The adjective meaning "of a pale purple color, of the color of lavender flowers" is from 1840; as a noun in the color sense from 1882. An identical Middle English word meant "laundress, washerwoman;" also, apparently, "prostitute, whore; camp follower" and is attested as a surname from early 13c.

So, the usual disparity in use of language for female activities compared to male ones. 
And I had to spare a thought for those women who followed medieval armies. Not only did they have to provide sexual favours to their 'protectors', but had to wash the soldiers' dirty clothes too!
The Grammarphobia blog has a discussion of this word also, and it's a great read. In part, it says:
But no, the obsolete “lavender” that means a washerwoman is probably not related to the other “lavender,” the plant that produces the fragrant pale-purple flowers.
The botanical word “lavender” (later also used for the scent and the color) came into English before 1300 from Anglo-Norman and Old French (lavandre), the OED saysThe original source was a medieval Latin word for the plant, first spelled livendula (or perhaps lividula), and later lavendula. As the OED explains, some etymologists think the ultimate source may be the classical Latin adjective lividus (bluish, livid).

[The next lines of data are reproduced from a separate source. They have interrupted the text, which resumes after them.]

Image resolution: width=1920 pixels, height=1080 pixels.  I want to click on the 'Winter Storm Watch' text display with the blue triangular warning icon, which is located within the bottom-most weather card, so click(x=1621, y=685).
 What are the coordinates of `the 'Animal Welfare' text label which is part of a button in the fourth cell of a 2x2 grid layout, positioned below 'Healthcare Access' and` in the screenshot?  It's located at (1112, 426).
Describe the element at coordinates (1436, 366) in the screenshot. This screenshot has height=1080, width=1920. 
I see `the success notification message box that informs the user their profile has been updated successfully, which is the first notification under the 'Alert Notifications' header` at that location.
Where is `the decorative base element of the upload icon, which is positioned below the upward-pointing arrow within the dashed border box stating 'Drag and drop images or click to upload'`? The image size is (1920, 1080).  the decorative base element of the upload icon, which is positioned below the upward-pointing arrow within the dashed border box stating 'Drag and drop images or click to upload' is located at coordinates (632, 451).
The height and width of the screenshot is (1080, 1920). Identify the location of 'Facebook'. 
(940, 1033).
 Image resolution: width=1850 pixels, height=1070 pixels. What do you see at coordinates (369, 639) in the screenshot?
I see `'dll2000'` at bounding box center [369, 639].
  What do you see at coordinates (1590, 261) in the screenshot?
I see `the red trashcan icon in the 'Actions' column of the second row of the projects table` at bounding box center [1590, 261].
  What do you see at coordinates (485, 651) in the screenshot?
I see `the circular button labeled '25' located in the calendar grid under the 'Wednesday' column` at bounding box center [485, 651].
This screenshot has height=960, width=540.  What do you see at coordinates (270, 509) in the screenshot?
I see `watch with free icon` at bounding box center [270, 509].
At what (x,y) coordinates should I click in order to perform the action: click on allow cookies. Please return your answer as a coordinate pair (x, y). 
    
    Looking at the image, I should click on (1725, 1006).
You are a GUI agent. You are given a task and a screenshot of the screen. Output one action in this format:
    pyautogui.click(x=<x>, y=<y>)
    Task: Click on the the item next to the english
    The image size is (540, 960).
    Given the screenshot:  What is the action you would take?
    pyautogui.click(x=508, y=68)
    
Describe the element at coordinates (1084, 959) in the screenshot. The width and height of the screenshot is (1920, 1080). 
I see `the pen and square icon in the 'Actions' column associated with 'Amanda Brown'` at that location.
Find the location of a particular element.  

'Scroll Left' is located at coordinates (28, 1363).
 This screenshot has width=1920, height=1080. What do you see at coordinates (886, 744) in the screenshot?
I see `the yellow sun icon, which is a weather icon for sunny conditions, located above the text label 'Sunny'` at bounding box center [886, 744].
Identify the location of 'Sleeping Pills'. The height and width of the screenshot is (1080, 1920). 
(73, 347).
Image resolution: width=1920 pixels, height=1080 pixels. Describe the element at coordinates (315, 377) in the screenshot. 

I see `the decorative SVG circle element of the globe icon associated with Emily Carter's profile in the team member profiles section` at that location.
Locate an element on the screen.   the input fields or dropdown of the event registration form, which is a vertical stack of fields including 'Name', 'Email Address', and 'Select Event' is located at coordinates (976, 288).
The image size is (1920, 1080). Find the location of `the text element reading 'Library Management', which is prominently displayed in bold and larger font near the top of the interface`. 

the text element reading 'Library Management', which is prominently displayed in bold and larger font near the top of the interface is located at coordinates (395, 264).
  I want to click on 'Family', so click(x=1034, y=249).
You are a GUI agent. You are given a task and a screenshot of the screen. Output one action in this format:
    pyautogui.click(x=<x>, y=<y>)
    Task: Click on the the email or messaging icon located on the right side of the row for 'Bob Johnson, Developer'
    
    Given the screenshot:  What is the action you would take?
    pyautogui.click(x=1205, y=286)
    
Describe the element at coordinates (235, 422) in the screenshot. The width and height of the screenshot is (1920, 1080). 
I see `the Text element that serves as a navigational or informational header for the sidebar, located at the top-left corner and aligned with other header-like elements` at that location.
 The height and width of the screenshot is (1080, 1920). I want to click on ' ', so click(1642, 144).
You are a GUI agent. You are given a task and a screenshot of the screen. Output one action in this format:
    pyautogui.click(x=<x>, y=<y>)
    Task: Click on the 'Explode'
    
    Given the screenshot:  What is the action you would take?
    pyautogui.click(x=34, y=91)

If so, the two “lavenders” aren’t etymologically connected, though they later became associated because of the use of lavender perfumes, oils, and dried flowers in caring for linens.
I came across an article called 'Sex and the Soldier in Lancastrian Normandy, 1415 to 1450,' with lots of information about attitudes towards women who travelled with armies, and although I didn't resolve my confusion about the etymology of the two words, I enjoyed reading it.